K. Yoneno1, T. Hisamatsu1, K. Matsuoka1, S. Okamoto1, T. Takayama1, R. Ichikawa1, T. Sujino1, J. Miyoshi1, Y. Mikami1, T. Yajima1, N. Inoue2, Y. Iwao2, T. Kanai1, H. Ogata2, T. Hibi1

1Keio University School of Medicine, Division of Gastroenterology & Hepatology, Department of Internal Medicine, Tokyo, Japan; 2Keio University School of Medicine, Center for Diagnostic and Therapeutic Endoscopy, Tokyo, Japan



Background: Infliximab (IFX) gives new strategy and beneficial effect to treatment for Crohn's disease. Abscess formation is well known as the major complication of Crohn's disease, but there are few reports which studied the characteristics in IFX treatment. In the present study, we show the patients' characteristics to increase the risk of abscess formation during the IFX maintenance therapy for Crohn's disease.

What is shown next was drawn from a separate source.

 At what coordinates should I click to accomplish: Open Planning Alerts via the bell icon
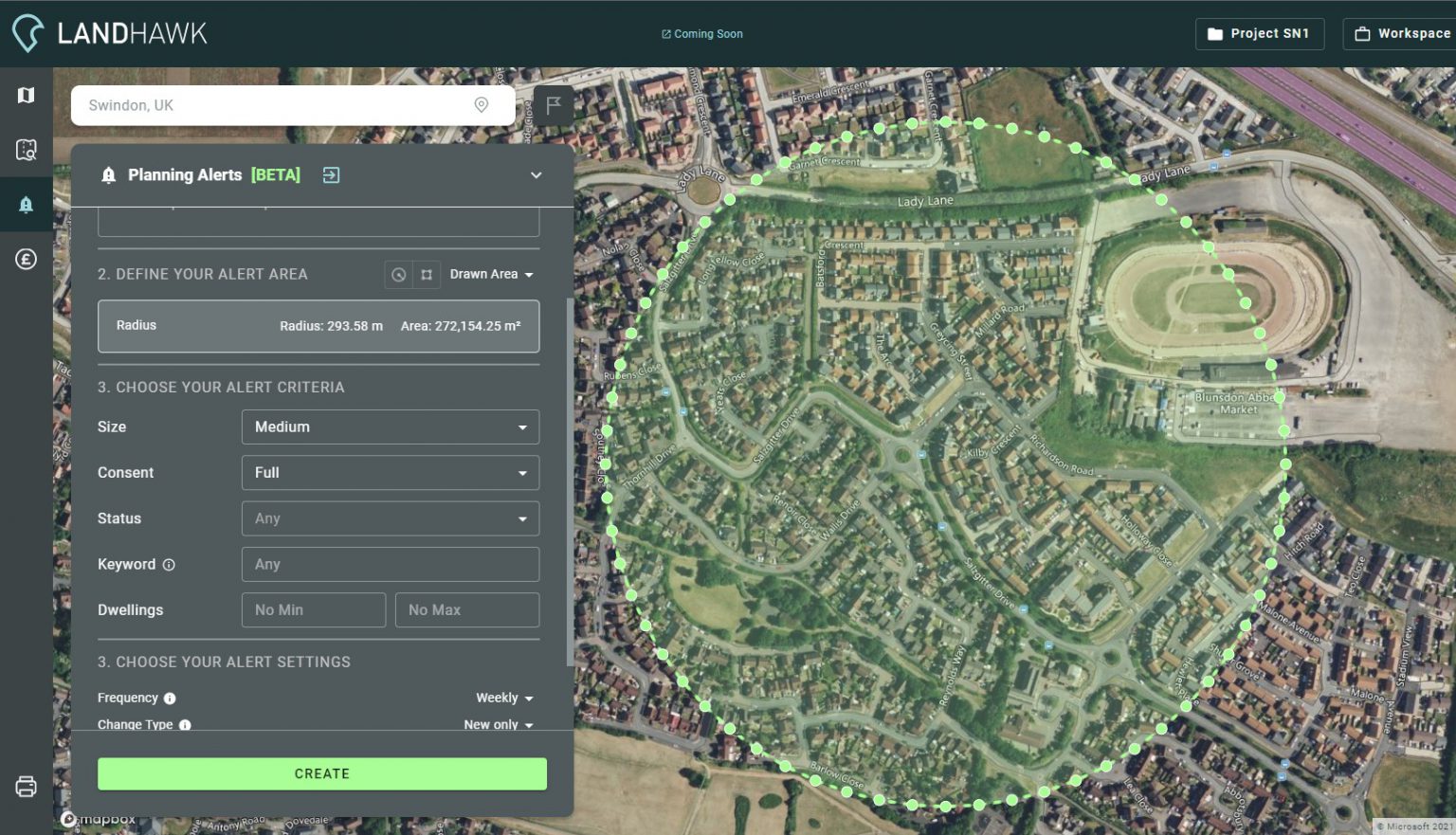point(26,204)
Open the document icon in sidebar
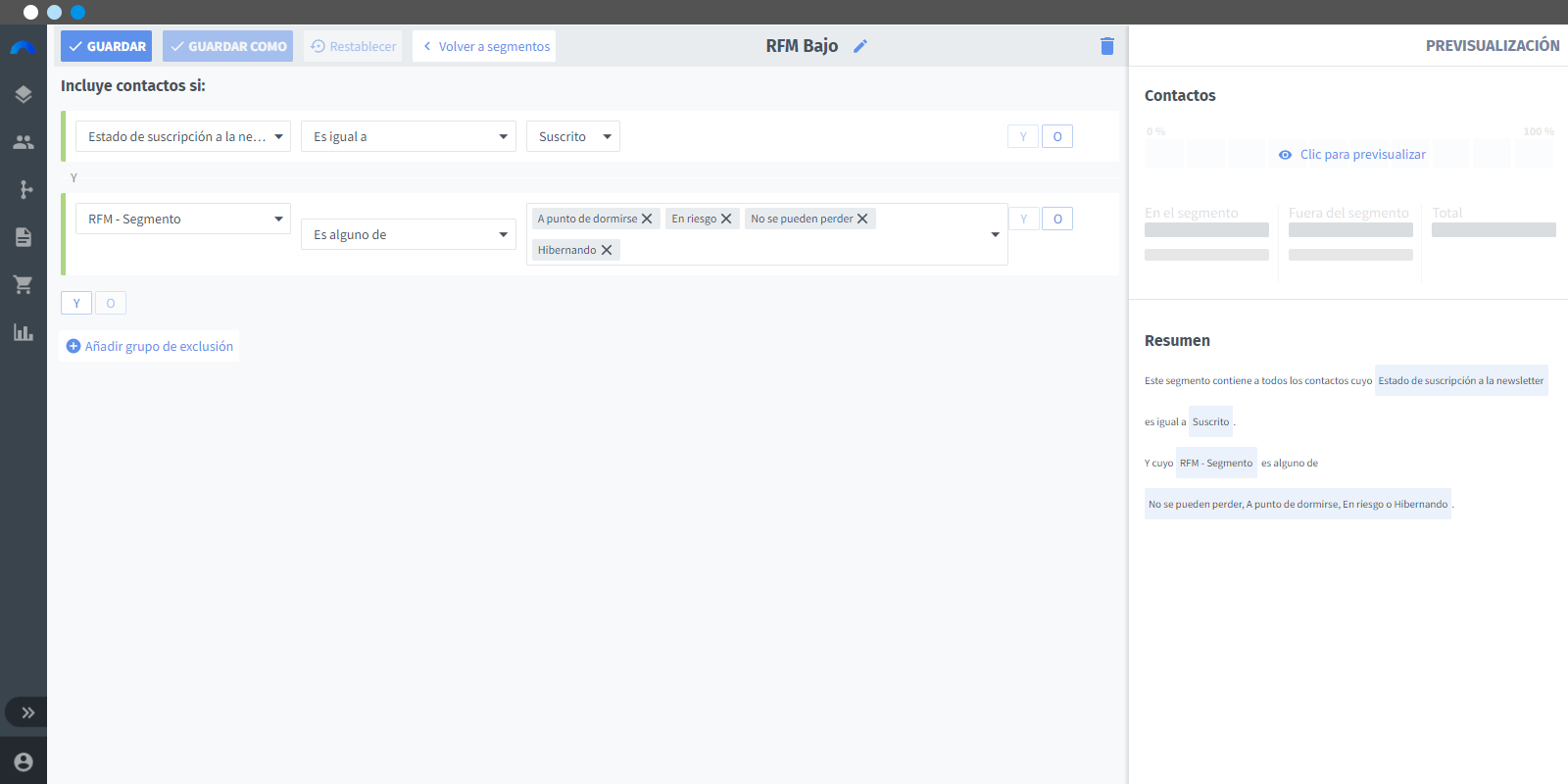The height and width of the screenshot is (784, 1568). 24,237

Methods: 258 patients with Crohn's disease who underwent IFX therapy from 2000 to April 2011 at our hospital were evaluated as a retrospective study. We studied the risk factors of abscess formation by medical records that include blood examination (at the points of 0 week and 14 weeks after the IFX induction therapy), medical imaging and clinical course. As statistical analyses, we tested multivariate logistic regression after checking some single variable analyses to compare abscess group with non-abscess group. We also analyzed the prognosis of the patients complicated with abscess formation.

Results: All abscess cases were 15 (5.8%) in 258 patients treated with IFX. Compared the abscess cases with the others, that exclude 5 episodic administration cases, serum CRP level of 14 weeks was higher (Mann-Whitney U test, 2.27 mg/dl vs 0.10 mg/dl: median, P = 0.021) and serum albumin level of 0 and 14 weeks were lower (Mann-Whitney U test, 3.3 mg/dl vs 3.7 mg/dl, P = 0.022. 3.7 mg/dl vs 4.1 mg/dl, P = 0.004) in the patients complicated with abscess. We also found anal lesion (chi-square test, P = 0.036) and loss of IFX response in early phase (logrank test, P < 0.0001) were risk factors as independent variables. On the basis of single variable analyses, we found CRP level of 14 weeks (OR 1.355, 95%CI 1.036–1.773) and loss of IFX response within 6 months (OR 5.004, 95%CI 1.059–23.640) were risk factors of abdominal abscess by multivariate logistic regression. In 15 abscess cases, 13/15 cases (86.7%) had stenosis lesion when abscess was developed. For abscess therapy, 11/15 cases (73.3%) went through an operation, the others 3 cases were received a noninvasive treatment (1 case was unknown). After these therapies, 8/11 operation cases (72.7%) were able to receive maintenance IFX therapy every 8 weeks again but 3/3 (100.0%) noninvasive treatment cases were not.

Conclusions: We should carefully rule out the abscess formation during IFX maintenance therapy, especially in the patients with uncontrollable CRP level at 14 weeks and loss of IFX response in early phase.